BEGIN DATA IN THIS EXERCISE

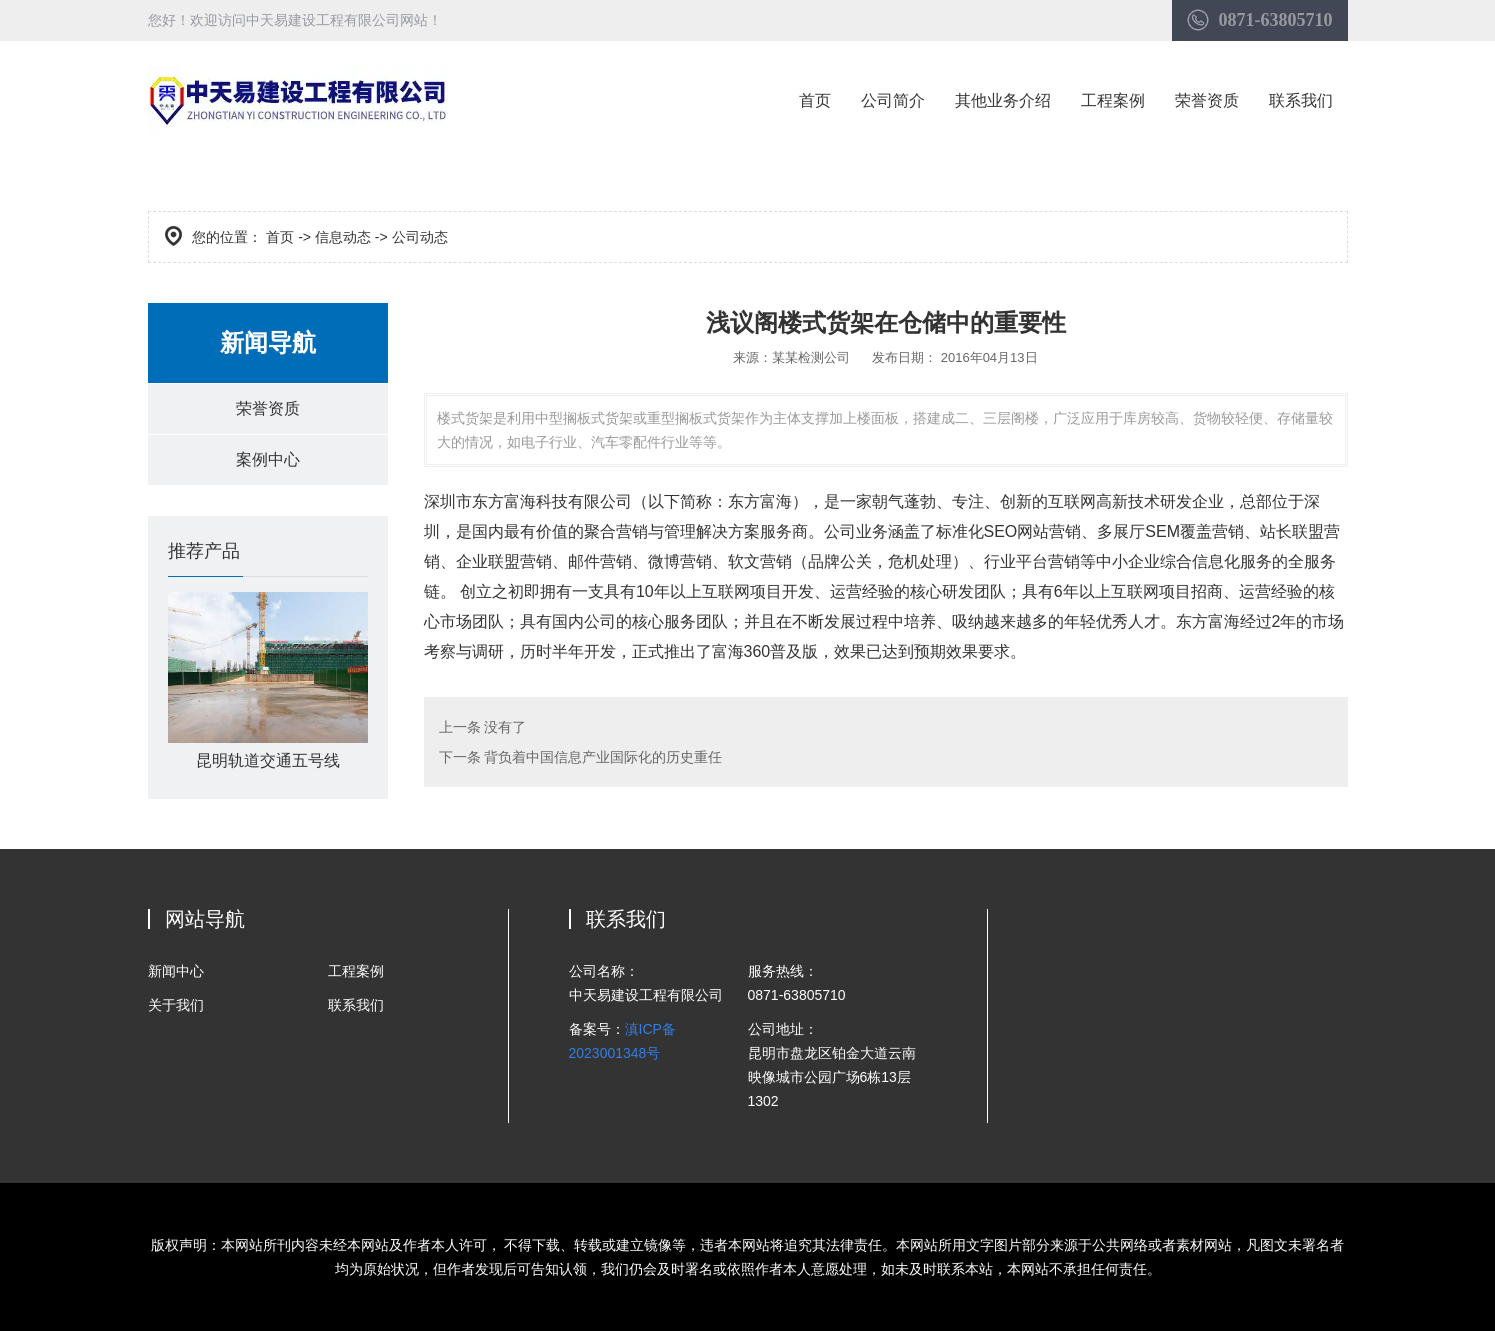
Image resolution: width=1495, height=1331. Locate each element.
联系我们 (1301, 100)
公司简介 (893, 100)
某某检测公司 (811, 357)
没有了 (504, 727)
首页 (815, 100)
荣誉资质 (1207, 100)
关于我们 (176, 1005)
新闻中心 (176, 971)
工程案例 (1113, 100)
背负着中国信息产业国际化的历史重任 (602, 757)
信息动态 (343, 237)
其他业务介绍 (1003, 100)
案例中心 (268, 459)
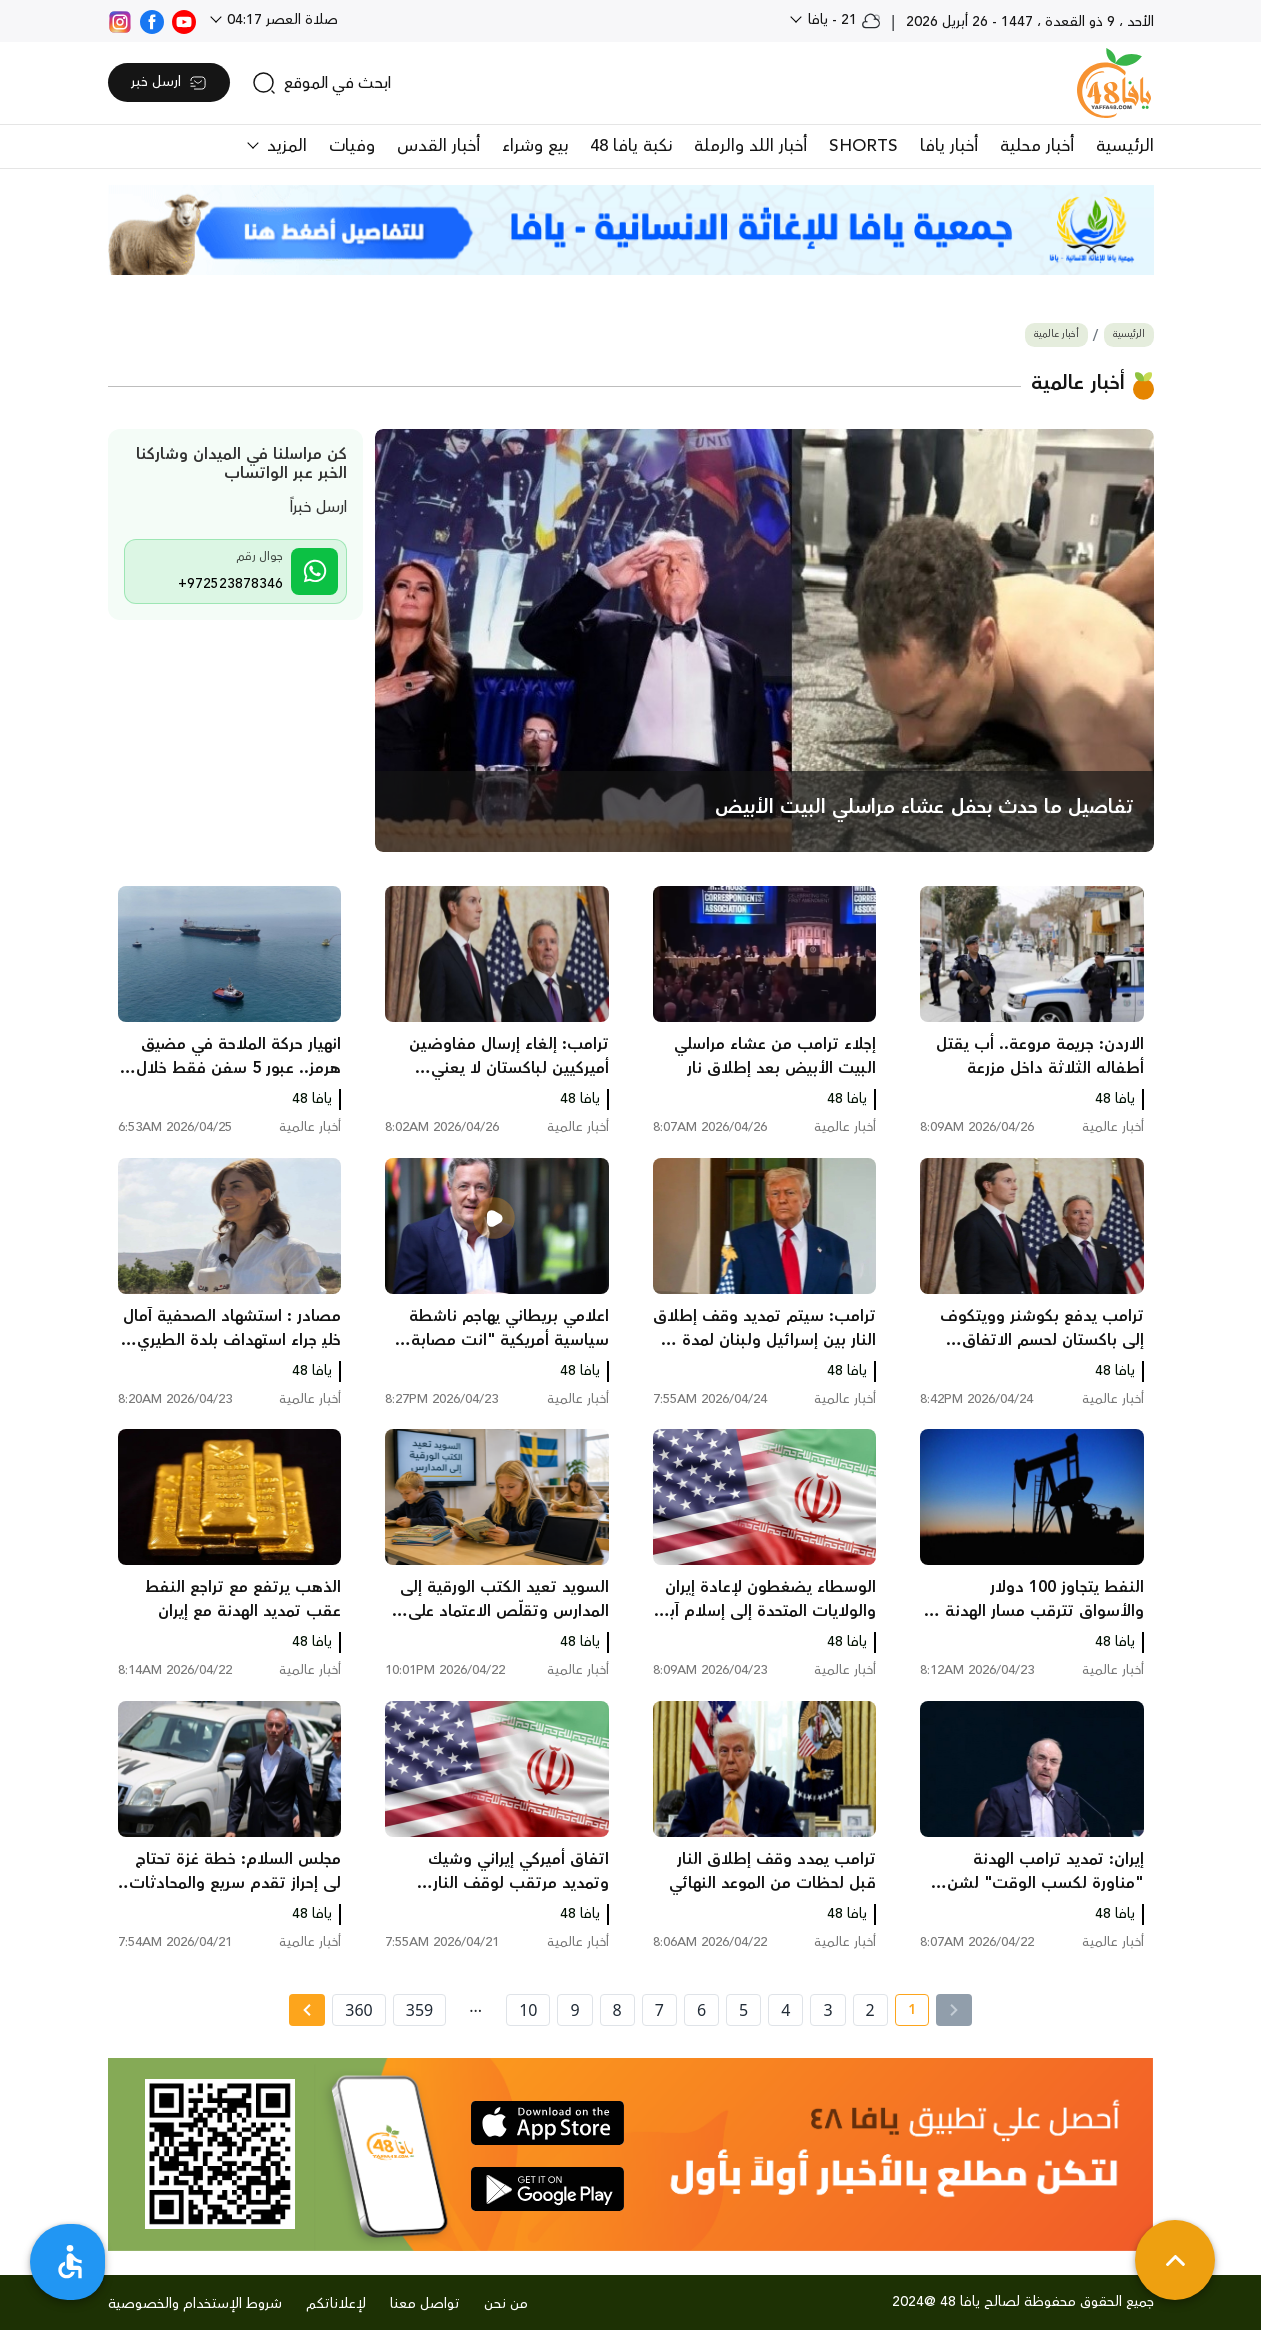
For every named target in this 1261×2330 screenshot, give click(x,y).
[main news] (764, 640)
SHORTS (863, 146)
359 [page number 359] (419, 2010)
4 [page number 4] (785, 2010)
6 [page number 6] (701, 2010)
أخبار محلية (1037, 146)
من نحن (506, 2304)
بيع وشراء (535, 146)
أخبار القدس (438, 146)
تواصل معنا (425, 2304)
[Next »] (306, 2010)
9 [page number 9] (574, 2010)
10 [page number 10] (528, 2010)
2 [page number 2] (870, 2010)
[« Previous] (954, 2010)
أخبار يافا (949, 146)
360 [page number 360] (358, 2010)
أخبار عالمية (1056, 334)
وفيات (352, 146)
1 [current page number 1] (905, 2013)
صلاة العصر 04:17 (280, 20)
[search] (321, 83)
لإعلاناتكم (336, 2304)
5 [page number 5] (743, 2010)
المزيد (284, 146)
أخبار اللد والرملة (750, 146)
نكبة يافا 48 (631, 146)
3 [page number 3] (827, 2010)
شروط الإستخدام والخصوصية (195, 2304)
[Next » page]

END DATA IN THIS EXERCISE

→ **TO BE DONE**: Please output the records from the line containing "关于我们 (176, 1005)" up to and including the line containing "359 [page number 359] (419, 2010)" as a JSON list of strings, one string per line, with blank lines and pictures left out.

→ **SOLUTION**:
[
  "关于我们 (176, 1005)",
  "新闻中心 (176, 971)",
  "工程案例 (1113, 100)",
  "背负着中国信息产业国际化的历史重任 (602, 757)",
  "信息动态 (343, 237)",
  "其他业务介绍 (1003, 100)",
  "案例中心 (268, 459)",
  "For every named target in this 1261×2330 screenshot, give click(x,y).",
  "[main news] (764, 640)",
  "SHORTS (863, 146)",
  "359 [page number 359] (419, 2010)"
]